A história recente deixa-nos exemplos de como ter objectivos claros é importante para uma sociedade. A proposta inesperada e aparentemente pouco credível de J. Kennedy de colocar um homem na Lua numa década mobilizou toda a nação americana. Ou o sonho de Luther King de lutar pela igualdade racial conduziu os americanos a terem hoje como candidato presidencial um homem de cor. É, pois, importante, que também as comunidades eclesiais se proponham objectivos ambiciosos e mobilizadores, sobretudo com cristãos demasiado amorfos e pouco participativos. A mudança de pároco pode ser um bom catalizador.

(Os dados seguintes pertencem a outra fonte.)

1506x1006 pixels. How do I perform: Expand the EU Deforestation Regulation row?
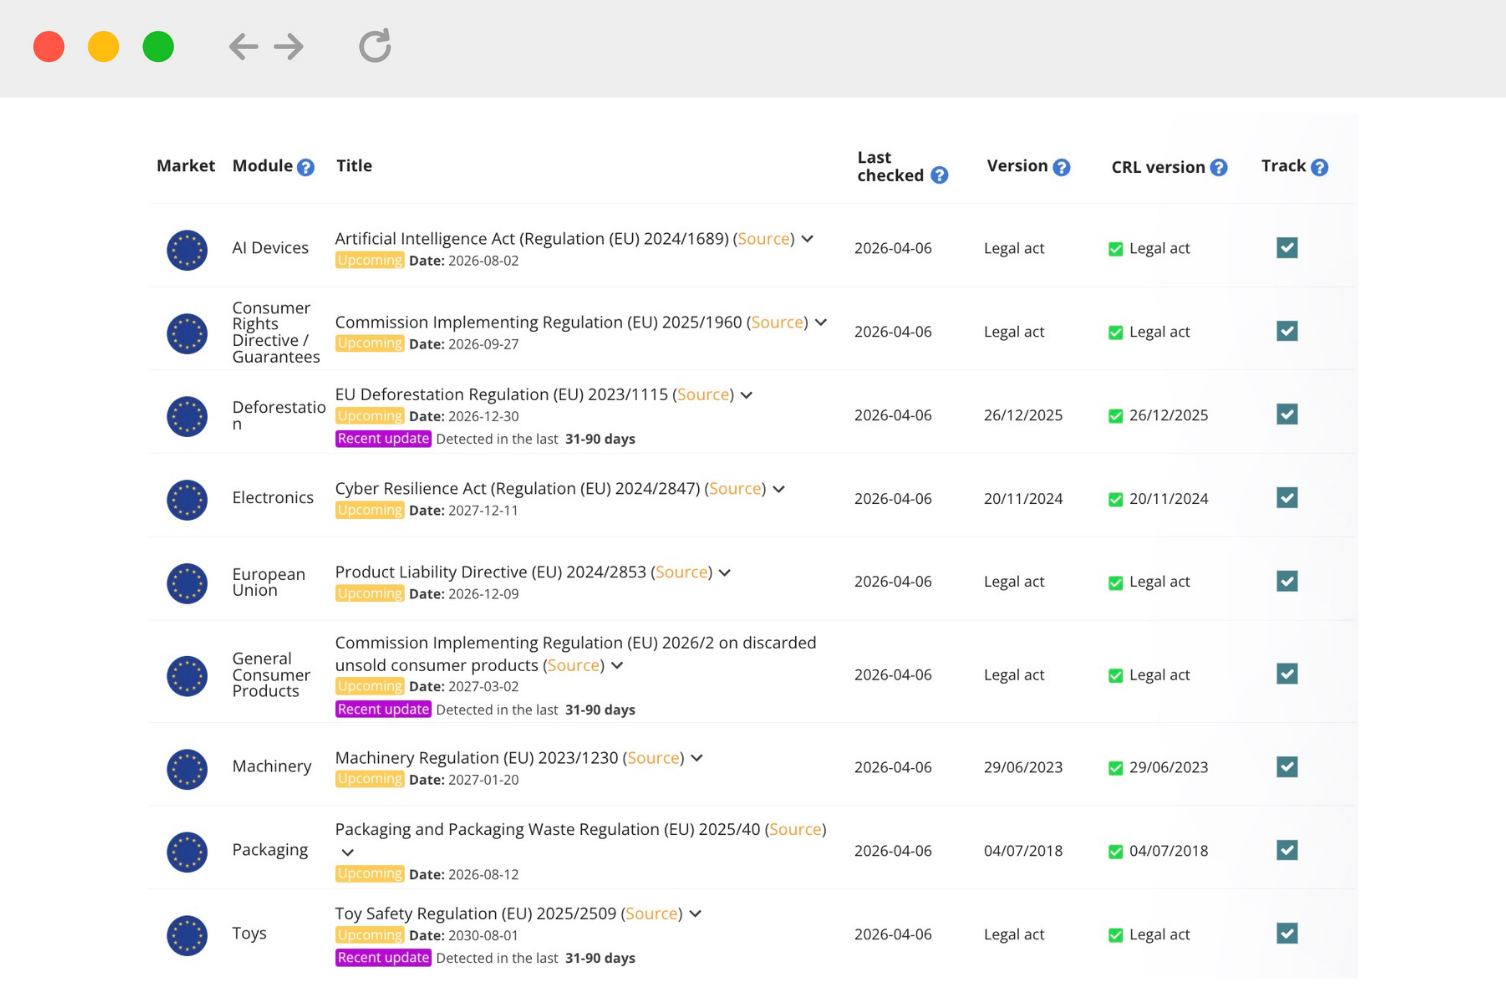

João Paulo II acautelava para a necessidade de "um dinamismo novo que nos leve a investir em iniciativas concretas" criativas e mobilizadoras pois "o nosso tempo é vivido em contínuo movimento, que muitas vezes chega à agitação, caindo facilmente no risco de "fazer por fazer". Há que resistir à tentação, procurando o "ser" acima do "fazer" (NMI 15).
Há, pois, que definir prioridades e não querer fazer tudo. Há que encontrar eixos mobilizadores e pôr toda a comunidade em sintonia com eles de modo a que cada grupo, sem deixar de ser fiel aos seus objectivos, se enquadre na dinâmica comunitária que melhor responda aos desafios de hoje.
Atendendo a que o "homem (concreto e situado) é o primeiro caminho que a Igreja deve percorrer no cumprimento da sua missão" (RH 14) e que "a tarefa de evangelizar todos os homens constitui a missão essencial da Igreja" (EN 14), João Paulo II define um objectivo muito claro para todas as comunidades eclesiais: "Descobrir e ajudar a descobrir a dignidade inviolável de cada pessoa humana constitui uma tarefa essencial, diria mesmo em certo sentido, a tarefa central e unificadora do serviço que a Igreja, e nela os fiéis leigos, é chamada a prestar à família dos homens" (ChL 37).
Ao programar as suas actividades, cada comunidade deve colocar-se ao serviço desta tarefa essencial, central e unificadora, procurando os meios adequados para que pela catequese, pela liturgia e pelo serviço fraterno descubra e ajude a descobrir a dignidade inviolável de cada pessoa, seja ela criança ou adulto, pobre ou rico, são ou doente.
Tudo isto obriga a mudar muitos hábitos instalados e o imperativo evangélico do "convertei-vos" não tem, entre nós, grande repercussão. Mas, se as nossas comunidades não se "converterem" de pouco adianta lamentarmo-nos de que temos as igrejas cada vez com menos pessoas.